**Data under study**:
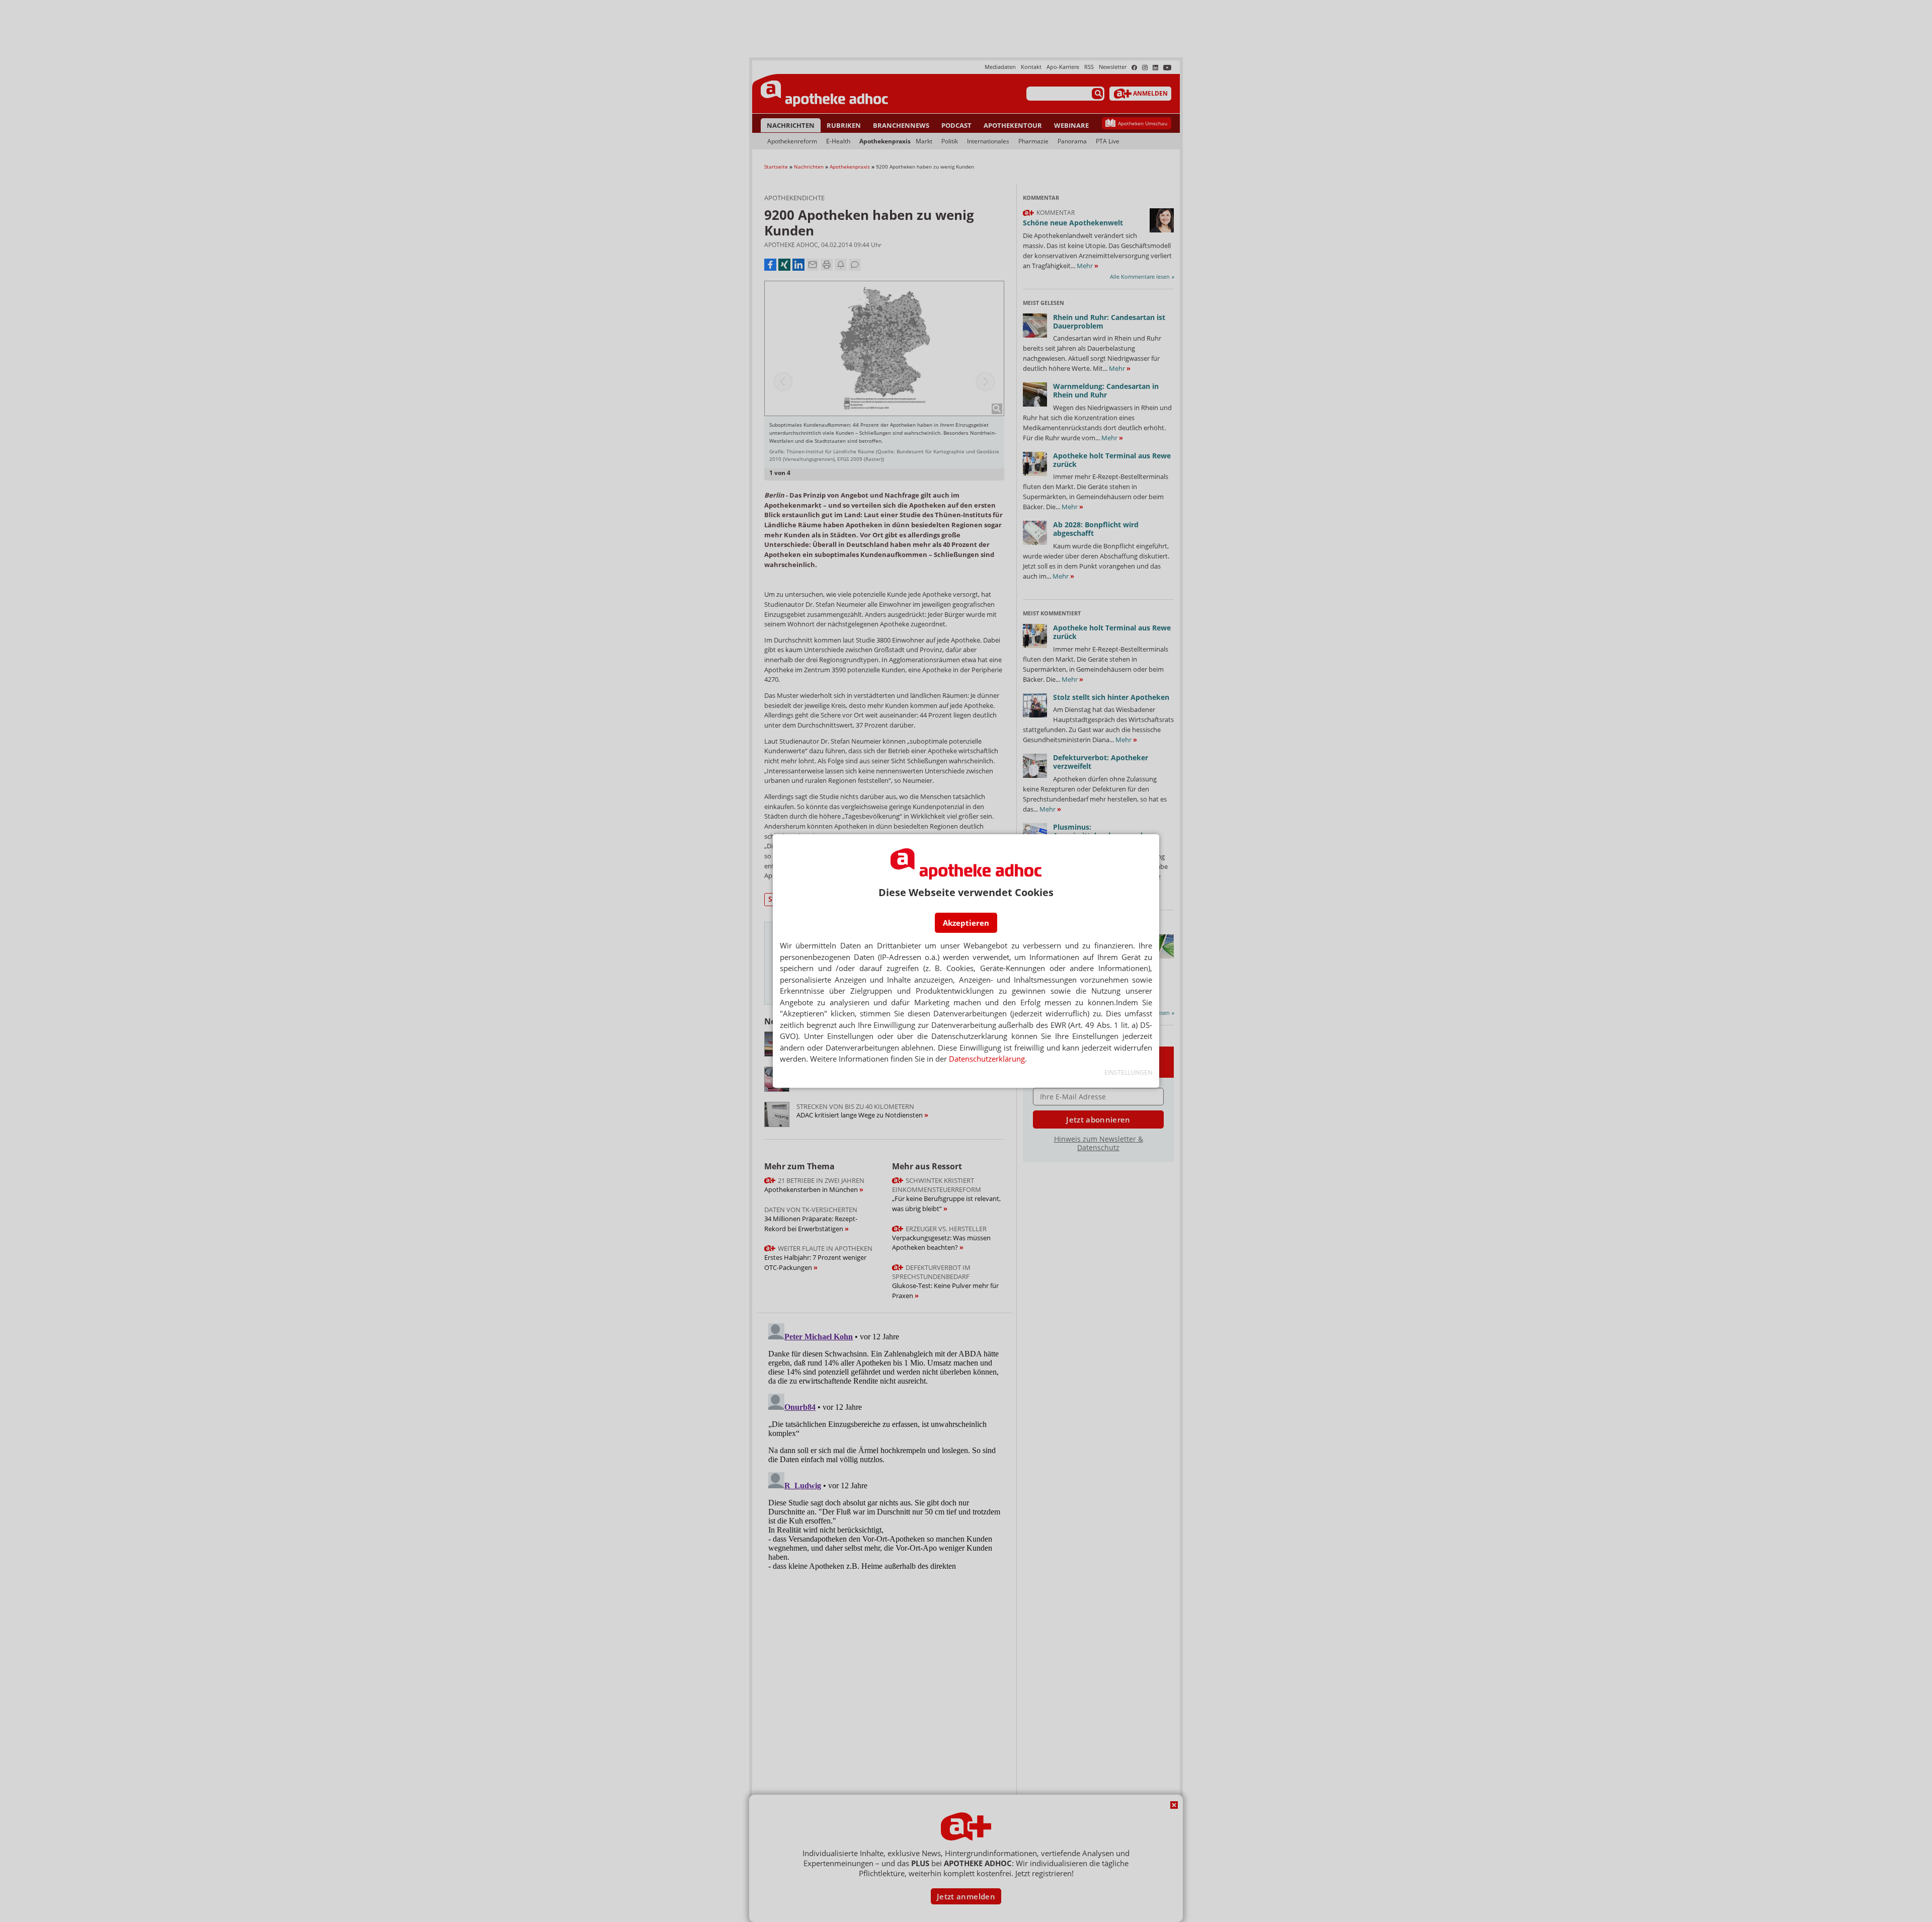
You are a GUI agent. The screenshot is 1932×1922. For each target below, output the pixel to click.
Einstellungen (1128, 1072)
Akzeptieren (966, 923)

* * *

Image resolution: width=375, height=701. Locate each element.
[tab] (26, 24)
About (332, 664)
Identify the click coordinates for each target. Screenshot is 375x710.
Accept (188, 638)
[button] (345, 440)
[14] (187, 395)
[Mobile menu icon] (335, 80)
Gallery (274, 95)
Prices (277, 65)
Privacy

**What you have to do**: Would you copy, unchanged, the stretch of the records above that begins at the line containing "You are a GUI" and ends at the line containing "Akzeptieren (966, 923)", and only that?

**Output**:
You are a GUI agent. The screenshot is 1932×1922. For each target below, output the pixel to click.
Einstellungen (1128, 1072)
Akzeptieren (966, 923)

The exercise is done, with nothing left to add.